Der Terminkalender von Prof. Dr. Andreas Pott ist voll. Egal, ob Zeitung, Radio, Fernsehen oder Politik – jeder will was von ihm. „Es gibt einen großen Bedarf an Kommentierung, Erklärung und Reflexion rund um das Thema Flucht“, sagt  Pott. Er ist Migrationsforscher und leitet das Institut für Migrationsforschung und Interkulturelle Studien (IMIS) an der Universität Osnabrück. Seit 25 Jahren analysieren dort Forscher internationale Wanderungsbewegungen, Formen der Migration und deren Folgen. Führte die Migrationsforschung jahrelang ein Dasein vor allem in der Fachöffentlichkeit, so ist ihre Expertise seit einigen Jahren außerhalb des Elfenbeinturms enorm gefragt.

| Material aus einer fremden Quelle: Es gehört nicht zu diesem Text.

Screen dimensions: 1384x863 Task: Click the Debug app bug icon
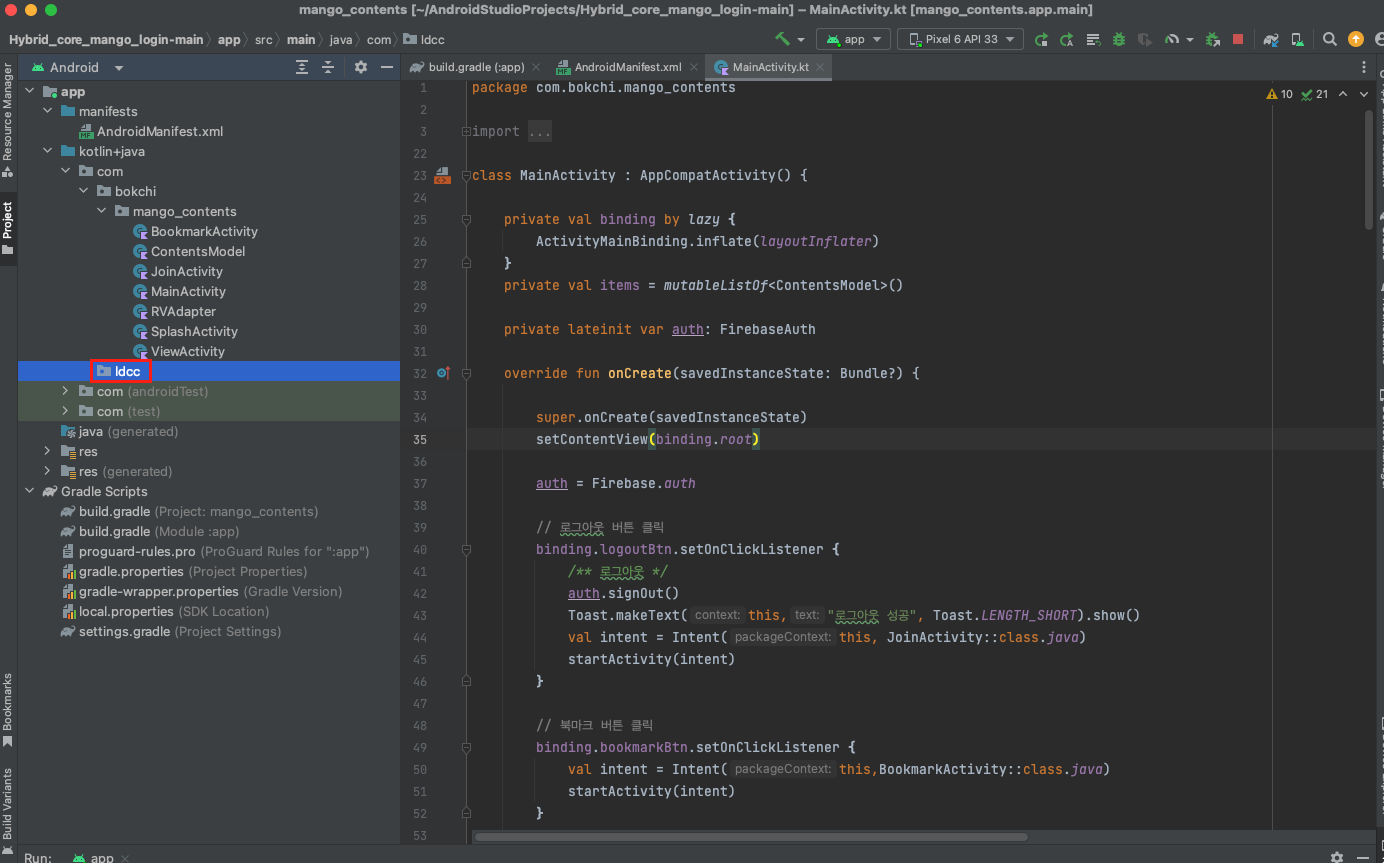coord(1119,39)
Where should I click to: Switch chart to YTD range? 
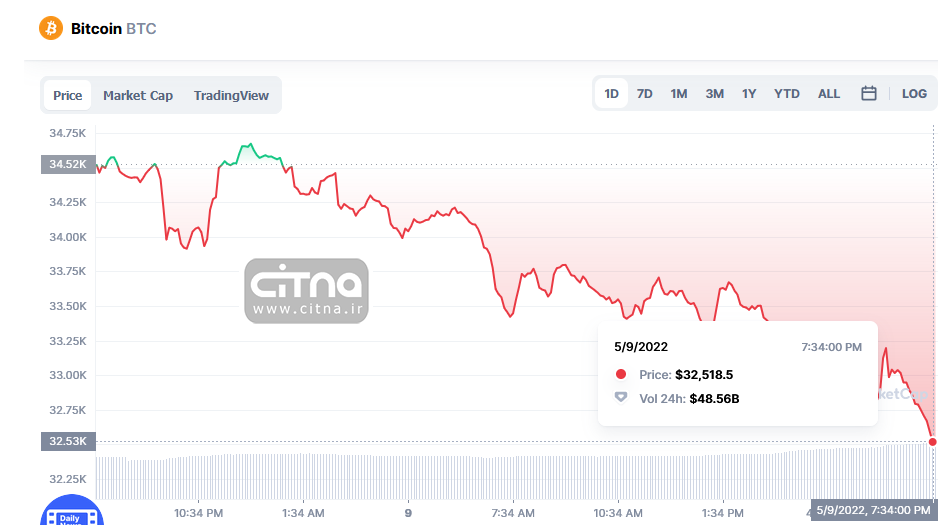point(787,94)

Bis zu einer Million Menschen aus Staaten wie Syrien, Afghanistan oder Irak könnten aktuellen Prognosen zufolge bis zum Jahresende nach Deutschland kommen. Das wirft viele Fragen auf – auch an die Wissenschaft. Zum einen an Fachleute wie Andreas Pott, zum anderen an die Hochschule als Institution und ihre Aufgabe nicht nur als Bildungseinrichtung, sondern auch als gesellschaftspolitischer Leuchtturm in einem Land, in dem die Willkommenskultur wohl kaum als flächendeckend zu bezeichnen ist.

Große Chance für Forscher

Migrationsforscher Pott erkennt in den Erwartungen an seine Disziplin eine „große Chance“. „Die Migrationsforschung beschäftigt sich schon lange mit den Bedingungen, Formen und Folgen von Migration“, sagt er. „Die Zeit ist reif, Migrations- und Flüchtlingspolitik als gesellschaftspolitische Aufgaben ersten Ranges zu begreifen und endlich auch längerfristige Konzepte zu entwickeln, die die Politik der Ad-hoc-Maßnahmen überwindet.“ Erkenntnisse zur Migration, zur Integration und begleitende Befunde etwa aus Sozial-, Kultur- und Bildungswissenschaften fänden in der Politik zunehmend Gehör.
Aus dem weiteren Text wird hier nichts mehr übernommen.